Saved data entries
---+---
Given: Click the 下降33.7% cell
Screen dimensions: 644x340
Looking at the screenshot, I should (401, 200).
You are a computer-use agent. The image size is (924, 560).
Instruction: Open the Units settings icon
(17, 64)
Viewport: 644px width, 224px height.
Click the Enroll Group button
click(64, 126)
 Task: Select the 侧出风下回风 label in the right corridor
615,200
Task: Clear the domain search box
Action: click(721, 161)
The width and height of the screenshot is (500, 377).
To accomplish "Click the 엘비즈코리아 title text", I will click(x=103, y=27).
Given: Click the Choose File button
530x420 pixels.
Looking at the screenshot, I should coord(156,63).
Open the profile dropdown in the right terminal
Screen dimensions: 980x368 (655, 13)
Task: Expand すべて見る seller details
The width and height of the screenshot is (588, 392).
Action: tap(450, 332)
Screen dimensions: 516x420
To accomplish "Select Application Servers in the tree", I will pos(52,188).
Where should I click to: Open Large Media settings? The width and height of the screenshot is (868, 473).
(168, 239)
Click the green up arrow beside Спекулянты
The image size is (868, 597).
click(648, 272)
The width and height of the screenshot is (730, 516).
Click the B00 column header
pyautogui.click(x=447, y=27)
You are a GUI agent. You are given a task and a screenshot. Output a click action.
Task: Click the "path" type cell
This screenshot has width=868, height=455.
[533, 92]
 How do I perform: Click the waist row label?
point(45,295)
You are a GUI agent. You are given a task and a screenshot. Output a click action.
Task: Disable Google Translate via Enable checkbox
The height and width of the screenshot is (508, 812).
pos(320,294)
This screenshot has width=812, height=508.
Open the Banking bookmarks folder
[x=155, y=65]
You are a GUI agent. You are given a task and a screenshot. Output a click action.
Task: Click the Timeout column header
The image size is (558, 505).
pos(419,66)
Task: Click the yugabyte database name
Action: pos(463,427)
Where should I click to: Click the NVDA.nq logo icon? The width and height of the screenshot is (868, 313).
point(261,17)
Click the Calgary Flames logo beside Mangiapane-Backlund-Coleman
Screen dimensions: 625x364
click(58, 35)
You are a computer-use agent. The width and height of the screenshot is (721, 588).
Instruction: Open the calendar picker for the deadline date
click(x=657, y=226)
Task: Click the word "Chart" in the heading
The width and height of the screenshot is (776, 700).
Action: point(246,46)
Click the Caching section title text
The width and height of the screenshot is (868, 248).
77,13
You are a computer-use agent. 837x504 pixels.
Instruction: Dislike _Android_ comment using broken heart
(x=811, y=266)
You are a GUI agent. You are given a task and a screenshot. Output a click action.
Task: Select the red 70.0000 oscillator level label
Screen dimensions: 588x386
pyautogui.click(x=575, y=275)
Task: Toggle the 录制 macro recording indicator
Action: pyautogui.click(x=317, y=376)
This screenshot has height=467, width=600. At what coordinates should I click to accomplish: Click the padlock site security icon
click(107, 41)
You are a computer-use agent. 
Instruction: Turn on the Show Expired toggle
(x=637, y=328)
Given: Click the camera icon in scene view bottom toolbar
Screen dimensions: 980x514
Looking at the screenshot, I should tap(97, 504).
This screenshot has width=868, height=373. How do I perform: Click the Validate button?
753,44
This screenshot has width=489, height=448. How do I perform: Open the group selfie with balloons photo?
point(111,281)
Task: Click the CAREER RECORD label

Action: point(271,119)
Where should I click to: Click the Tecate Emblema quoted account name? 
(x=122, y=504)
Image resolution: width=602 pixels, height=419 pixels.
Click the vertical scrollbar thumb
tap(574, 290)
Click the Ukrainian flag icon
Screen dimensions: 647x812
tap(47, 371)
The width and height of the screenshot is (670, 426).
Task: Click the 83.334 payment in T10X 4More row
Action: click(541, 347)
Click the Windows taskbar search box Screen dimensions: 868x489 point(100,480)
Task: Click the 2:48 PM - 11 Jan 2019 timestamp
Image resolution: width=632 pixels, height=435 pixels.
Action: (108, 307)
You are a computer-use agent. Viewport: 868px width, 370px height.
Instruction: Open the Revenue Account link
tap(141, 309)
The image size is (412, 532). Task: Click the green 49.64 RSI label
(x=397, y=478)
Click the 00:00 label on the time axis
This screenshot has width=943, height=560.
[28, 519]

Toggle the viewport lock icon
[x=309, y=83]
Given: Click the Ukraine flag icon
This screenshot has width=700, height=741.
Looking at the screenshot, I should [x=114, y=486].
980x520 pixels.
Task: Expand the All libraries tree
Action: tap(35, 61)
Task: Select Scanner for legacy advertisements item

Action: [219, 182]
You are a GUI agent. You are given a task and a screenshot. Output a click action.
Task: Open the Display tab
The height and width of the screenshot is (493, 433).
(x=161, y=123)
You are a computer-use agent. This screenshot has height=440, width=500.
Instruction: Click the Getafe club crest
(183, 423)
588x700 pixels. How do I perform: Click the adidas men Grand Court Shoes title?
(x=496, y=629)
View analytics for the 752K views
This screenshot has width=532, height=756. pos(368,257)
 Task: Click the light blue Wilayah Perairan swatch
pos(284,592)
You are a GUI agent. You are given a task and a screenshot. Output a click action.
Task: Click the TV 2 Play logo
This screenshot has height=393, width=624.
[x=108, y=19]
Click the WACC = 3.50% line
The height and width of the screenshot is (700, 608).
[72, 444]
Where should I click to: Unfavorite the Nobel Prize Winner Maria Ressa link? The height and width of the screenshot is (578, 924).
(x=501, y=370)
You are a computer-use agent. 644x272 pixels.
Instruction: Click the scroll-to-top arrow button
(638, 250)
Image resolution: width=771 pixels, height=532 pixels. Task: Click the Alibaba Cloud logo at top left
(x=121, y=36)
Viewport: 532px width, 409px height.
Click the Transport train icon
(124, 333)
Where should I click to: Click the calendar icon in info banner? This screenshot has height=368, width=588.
---+---
> **Instructions to follow**:
Go through the data, and copy each line in which the word "will" appears.

> **Response**:
To accomplish "Click the 엘비즈코리아 title text", I will click(x=103, y=27).
To accomplish "Select Application Servers in the tree", I will pos(52,188).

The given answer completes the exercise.